Pocas Plazas en el mundo se pueden comparar con la Plaza de Oriente. Yo cada vez que la visito me recuerda enormemente a Trafalgar Square en Londres. Muy espaciosa, siempre repleta de gente, muy bulliciosa, vivísima, y con grandes lugares para descansar a la sombra. La Plaza de Oriente se llama así porque, a pesar de que se asienta en el lado oeste de Madrid, queda en la parte oriental del Palacio Real.

La Plaza de Oriente es un lugar entrañable, una Plaza que siempre ha estado en el corazón de todos los madrileños. Durante la época de Franco, muchos de sus discursos, y la mayoría de las manifestaciones en contra del régimen, se celebraron aquí. Hoy es un lugar donde puedes ver pasear a las familias con sus hijos, ver a las parejas sentadas en sus bancos o paseando. Es uno de los lugares más agradables de la Villa de Madrid a pesar como decimos de su bullicio.

Numerosos cafés rodean la Plaza. De noche, sentarse en una de sus terrazas y contemplar la luz que emana del lugar es francamente deslumbrante. Famosísimo es el Café de Oriente, desde donde podremos ver este espectáculo de luz nocturno, con todos los reflectores de la Plaza encendidos.

La Plaza de Oriente tuvo su origen en la época de José Bonaparte, hermano de Napoleón, conocido en España como Pepe Botella. La predilección de los franceses de la época era construir enormes plazas, similares a sus Campos Elíseos parisinos. De ahí que Madrid, a pesar de la paralización de las obras del francés, construyera esta maravillosa Plaza de Oriente.

Una doble hilera de estatuas decora la Plaza. Representan a 44 reyes y reinas que gobernaron en España desde el gótico hasta la edad contemporánea. Se sitúan en la parte izquierda de la Plaza, algunas de ellas solemnes. En el centro de la Plaza se sitúa la estatua ecuestre de Felipe IV. Esta estatua tiene la particularidad de tener hueca la parte delantera del caballo, y ser sólida la parte de atrás, y además se la considera la primera estatua ecuestre del mundo sujetada únicamente por las patas traseras del caballo.

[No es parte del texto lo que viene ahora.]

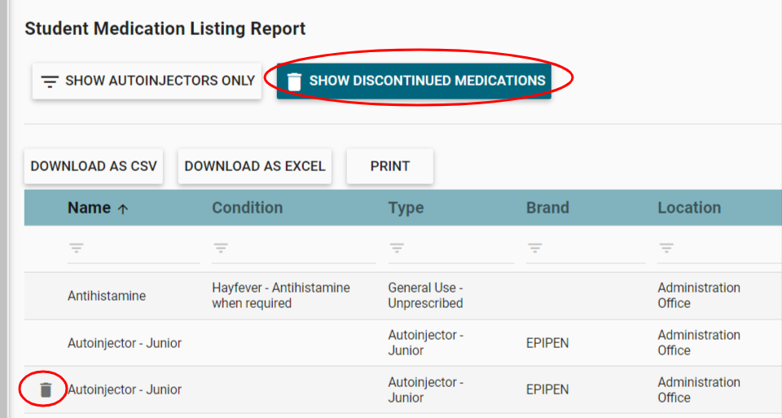Click the sort arrow next to Name header
782x418 pixels.
[x=123, y=209]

La Plaza de Oriente se embellece con los maravillosos jardines que rodean la estatua de Felipe IV.

Más información: los jardines de Sabatini

Palacio Real

El Palacio de Oriente

Al oeste de la Plaza de Oriente, y visible desde todos los ángulos de la Plaza, está el magnífico conjunto del Palacio Real. Comúnmente se le conoce como el Palacio de Oriente, aunque apenas nadie lo llama por ese nombre, es quizás el edificio más visitado por los turistas que se acercan a Madrid, ya que, no sólo es la sede de la realeza, sino que además muestra uno de los mejores y más claros ejemplos de la grandeza y la elegancia arquitectónica española.

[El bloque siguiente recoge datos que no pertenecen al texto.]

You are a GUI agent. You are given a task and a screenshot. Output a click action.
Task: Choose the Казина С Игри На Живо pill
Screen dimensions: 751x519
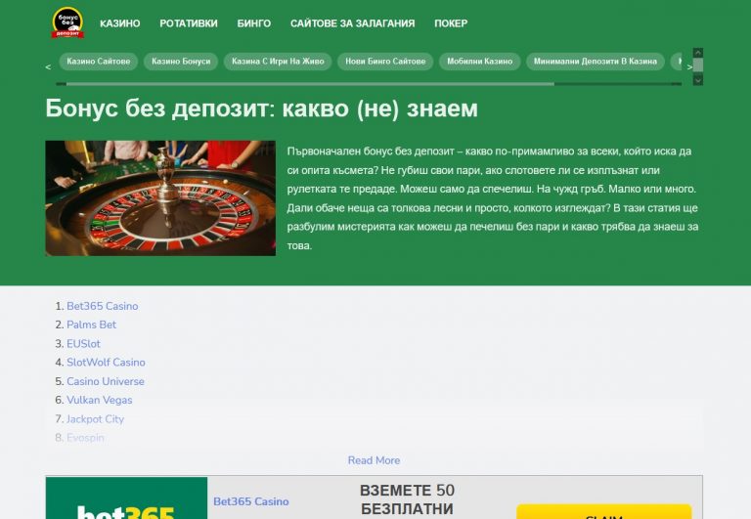click(278, 62)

Cuando en 1734 se incendió el anterior palacio, el rey Carlos III decidió que sería la oportunidad inmejorable para construir un símbolo deslumbrante del poderío español. Se tardaron 26 largos años en construir este impresionante edificio, aunque el resultado fianl fue auténticamente deslumbrante. Aún así, los planos originales mostraban la construcción de un Palacio cuatro veces más grande que el actual. Hoy en día, la familia real no vive aquí, sino que lo hace en el más modesto Palacio de la Zarzuela a las afueras de Madrid.

Entre sus muchas maravillas, el Palacio tiene registradas casi 2800 habitaciones, siendo así el Palacio con más estancias de Europa. Además cuenta con una biblioteca cuya colección de libros, manuscritos, mapas y partituras musicales es de las más grandes del mundo. Guarda también en su interior la Sala de la Armería Real, con una inigualable colección de armas que se remontan a 1400. Y todo el interior, cómo no, está decorado de un maravilloso estilo rococó y una impresionante colección de tapices y objetos de gran valor artístico.

Hoy en día el Palacio Real sólo se utiliza para ceremonias de estado. Durante las ceremonias, el Palacio queda cerrado a las visitas del público. La parte que se puede visitar del Palacio son en concreto 16 habitaciones, destacando entre ellas la Sala del Trono, decorada con magníficos frescos de Giovanni Tiépolo, o la Sala de la Porcelana, donde 134 objetos orientales de grandísimo valor decoran las paredes. Tampoco dejéis de visitar la Sala Stradivarius, sala de música con bellísimos instrumentos, joyas de arte.